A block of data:
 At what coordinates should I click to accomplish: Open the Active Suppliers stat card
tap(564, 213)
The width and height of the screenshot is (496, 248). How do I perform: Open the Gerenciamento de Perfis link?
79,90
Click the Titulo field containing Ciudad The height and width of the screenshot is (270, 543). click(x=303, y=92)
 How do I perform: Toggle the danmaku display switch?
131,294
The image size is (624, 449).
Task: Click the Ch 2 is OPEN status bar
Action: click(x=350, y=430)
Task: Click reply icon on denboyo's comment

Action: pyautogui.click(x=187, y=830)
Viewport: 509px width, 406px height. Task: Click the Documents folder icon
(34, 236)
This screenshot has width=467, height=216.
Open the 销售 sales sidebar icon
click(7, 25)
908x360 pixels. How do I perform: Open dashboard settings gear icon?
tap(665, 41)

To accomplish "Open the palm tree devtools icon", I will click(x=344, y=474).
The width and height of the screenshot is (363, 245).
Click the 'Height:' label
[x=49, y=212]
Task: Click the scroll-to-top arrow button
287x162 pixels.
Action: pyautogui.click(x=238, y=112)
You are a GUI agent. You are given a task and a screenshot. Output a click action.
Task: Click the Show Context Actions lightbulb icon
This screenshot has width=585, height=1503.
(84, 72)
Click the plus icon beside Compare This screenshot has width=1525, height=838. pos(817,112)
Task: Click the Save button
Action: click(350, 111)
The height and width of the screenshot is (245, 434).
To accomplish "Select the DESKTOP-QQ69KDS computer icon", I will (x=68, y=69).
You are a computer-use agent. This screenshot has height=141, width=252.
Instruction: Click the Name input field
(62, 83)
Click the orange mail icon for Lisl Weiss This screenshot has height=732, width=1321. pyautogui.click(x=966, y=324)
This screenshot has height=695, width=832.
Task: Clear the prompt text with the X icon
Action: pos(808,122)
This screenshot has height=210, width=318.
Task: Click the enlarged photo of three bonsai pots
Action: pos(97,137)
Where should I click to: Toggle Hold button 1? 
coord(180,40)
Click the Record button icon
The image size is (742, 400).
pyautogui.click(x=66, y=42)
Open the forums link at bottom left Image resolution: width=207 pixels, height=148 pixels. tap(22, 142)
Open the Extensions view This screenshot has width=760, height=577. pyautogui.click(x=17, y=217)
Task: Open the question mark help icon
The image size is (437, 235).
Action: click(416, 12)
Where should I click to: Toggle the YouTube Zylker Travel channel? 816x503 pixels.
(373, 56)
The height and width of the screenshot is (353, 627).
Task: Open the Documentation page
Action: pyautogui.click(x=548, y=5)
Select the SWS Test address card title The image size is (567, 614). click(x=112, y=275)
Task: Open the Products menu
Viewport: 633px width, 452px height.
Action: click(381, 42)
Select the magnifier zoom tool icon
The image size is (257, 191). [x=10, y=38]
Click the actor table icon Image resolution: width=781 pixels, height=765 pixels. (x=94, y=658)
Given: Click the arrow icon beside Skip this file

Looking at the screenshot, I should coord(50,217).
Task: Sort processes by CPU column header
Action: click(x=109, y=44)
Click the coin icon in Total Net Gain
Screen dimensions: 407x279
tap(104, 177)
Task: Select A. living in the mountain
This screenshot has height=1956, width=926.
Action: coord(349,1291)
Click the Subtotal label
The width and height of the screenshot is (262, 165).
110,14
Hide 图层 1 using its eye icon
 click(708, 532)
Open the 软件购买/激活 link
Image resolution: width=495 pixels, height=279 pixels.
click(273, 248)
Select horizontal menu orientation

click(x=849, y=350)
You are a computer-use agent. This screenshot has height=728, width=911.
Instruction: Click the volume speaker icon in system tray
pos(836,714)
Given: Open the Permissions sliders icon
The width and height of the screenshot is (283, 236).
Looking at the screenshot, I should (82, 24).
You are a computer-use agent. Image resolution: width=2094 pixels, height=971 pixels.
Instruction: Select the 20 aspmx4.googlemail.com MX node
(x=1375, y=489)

SET EXERCISE:
Rewrite the records with "Instruction" switched to "Goal" wherever it appears, keeping everything else the same.

SOLVED PROBLEM:
 At what coordinates should I click to accomplish: Open the Active Suppliers stat card
tap(564, 213)
The width and height of the screenshot is (496, 248). How do I perform: Open the Gerenciamento de Perfis link?
79,90
Click the Titulo field containing Ciudad The height and width of the screenshot is (270, 543). click(x=303, y=92)
 How do I perform: Toggle the danmaku display switch?
131,294
The image size is (624, 449).
Task: Click the Ch 2 is OPEN status bar
Action: click(x=350, y=430)
Task: Click reply icon on denboyo's comment

Action: pyautogui.click(x=187, y=830)
Viewport: 509px width, 406px height. Task: Click the Documents folder icon
(34, 236)
This screenshot has width=467, height=216.
Open the 销售 sales sidebar icon
click(7, 25)
908x360 pixels. How do I perform: Open dashboard settings gear icon?
tap(665, 41)

To accomplish "Open the palm tree devtools icon", I will click(x=344, y=474).
The width and height of the screenshot is (363, 245).
Click the 'Height:' label
[x=49, y=212]
Task: Click the scroll-to-top arrow button
287x162 pixels.
Action: pyautogui.click(x=238, y=112)
You are a GUI agent. You are given a task and a screenshot. Output a click action.
Task: Click the Show Context Actions lightbulb icon
This screenshot has width=585, height=1503.
(84, 72)
Click the plus icon beside Compare This screenshot has width=1525, height=838. pos(817,112)
Task: Click the Save button
Action: click(350, 111)
The height and width of the screenshot is (245, 434).
To accomplish "Select the DESKTOP-QQ69KDS computer icon", I will (x=68, y=69).
You are a computer-use agent. This screenshot has height=141, width=252.
Goal: Click the Name input field
(62, 83)
Click the orange mail icon for Lisl Weiss This screenshot has height=732, width=1321. pyautogui.click(x=966, y=324)
This screenshot has height=695, width=832.
Task: Clear the prompt text with the X icon
Action: pos(808,122)
This screenshot has height=210, width=318.
Task: Click the enlarged photo of three bonsai pots
Action: pos(97,137)
Where should I click to: Toggle Hold button 1? 
coord(180,40)
Click the Record button icon
The image size is (742, 400).
pyautogui.click(x=66, y=42)
Open the forums link at bottom left Image resolution: width=207 pixels, height=148 pixels. tap(22, 142)
Open the Extensions view This screenshot has width=760, height=577. pyautogui.click(x=17, y=217)
Task: Open the question mark help icon
The image size is (437, 235).
Action: click(416, 12)
Where should I click to: Toggle the YouTube Zylker Travel channel? 816x503 pixels.
(373, 56)
The height and width of the screenshot is (353, 627).
Task: Open the Documentation page
Action: pyautogui.click(x=548, y=5)
Select the SWS Test address card title The image size is (567, 614). click(x=112, y=275)
Task: Open the Products menu
Viewport: 633px width, 452px height.
Action: click(381, 42)
Select the magnifier zoom tool icon
The image size is (257, 191). [x=10, y=38]
Click the actor table icon Image resolution: width=781 pixels, height=765 pixels. (x=94, y=658)
Given: Click the arrow icon beside Skip this file

Looking at the screenshot, I should coord(50,217).
Task: Sort processes by CPU column header
Action: click(x=109, y=44)
Click the coin icon in Total Net Gain
Screen dimensions: 407x279
tap(104, 177)
Task: Select A. living in the mountain
This screenshot has height=1956, width=926.
Action: coord(349,1291)
Click the Subtotal label
The width and height of the screenshot is (262, 165).
110,14
Hide 图层 1 using its eye icon
 click(708, 532)
Open the 软件购买/激活 link
Image resolution: width=495 pixels, height=279 pixels.
click(273, 248)
Select horizontal menu orientation

click(x=849, y=350)
You are a computer-use agent. This screenshot has height=728, width=911.
Goal: Click the volume speaker icon in system tray
pos(836,714)
Given: Open the Permissions sliders icon
The width and height of the screenshot is (283, 236).
Looking at the screenshot, I should (82, 24).
You are a computer-use agent. Image resolution: width=2094 pixels, height=971 pixels.
Goal: Select the 20 aspmx4.googlemail.com MX node
(x=1375, y=489)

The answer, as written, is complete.